◆ Records for the task:
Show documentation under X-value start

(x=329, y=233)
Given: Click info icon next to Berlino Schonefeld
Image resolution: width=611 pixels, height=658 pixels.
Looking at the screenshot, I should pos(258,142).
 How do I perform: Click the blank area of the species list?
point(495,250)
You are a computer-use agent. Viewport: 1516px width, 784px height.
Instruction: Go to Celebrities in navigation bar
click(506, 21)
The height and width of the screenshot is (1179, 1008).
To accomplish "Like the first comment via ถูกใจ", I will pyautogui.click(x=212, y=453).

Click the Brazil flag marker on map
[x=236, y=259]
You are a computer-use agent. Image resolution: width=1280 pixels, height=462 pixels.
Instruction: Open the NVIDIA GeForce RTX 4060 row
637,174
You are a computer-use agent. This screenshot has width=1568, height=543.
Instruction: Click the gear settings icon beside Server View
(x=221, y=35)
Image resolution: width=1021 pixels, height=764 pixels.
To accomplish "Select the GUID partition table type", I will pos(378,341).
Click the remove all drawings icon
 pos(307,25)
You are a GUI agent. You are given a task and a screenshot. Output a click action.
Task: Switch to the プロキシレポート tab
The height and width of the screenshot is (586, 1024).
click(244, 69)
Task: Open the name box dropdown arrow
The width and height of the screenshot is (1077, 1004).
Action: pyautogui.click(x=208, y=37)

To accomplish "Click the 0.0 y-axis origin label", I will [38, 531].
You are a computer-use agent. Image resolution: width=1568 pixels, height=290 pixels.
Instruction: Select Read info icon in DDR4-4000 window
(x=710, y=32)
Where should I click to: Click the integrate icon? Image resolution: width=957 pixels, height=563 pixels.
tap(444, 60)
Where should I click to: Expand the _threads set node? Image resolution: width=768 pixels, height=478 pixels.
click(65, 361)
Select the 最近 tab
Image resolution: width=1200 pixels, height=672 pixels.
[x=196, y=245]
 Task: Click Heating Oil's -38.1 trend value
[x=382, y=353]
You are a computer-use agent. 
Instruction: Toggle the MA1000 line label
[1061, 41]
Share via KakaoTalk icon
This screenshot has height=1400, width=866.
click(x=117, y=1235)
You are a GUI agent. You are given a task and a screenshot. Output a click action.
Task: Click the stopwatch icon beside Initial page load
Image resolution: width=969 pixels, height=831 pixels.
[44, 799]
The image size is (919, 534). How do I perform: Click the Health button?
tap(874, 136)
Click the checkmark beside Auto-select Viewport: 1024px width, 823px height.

◆ Exercise instructions: In the records above, tally the lines where the word "accomplish" appears, and give the number and nothing else.

◆ Finished task: 3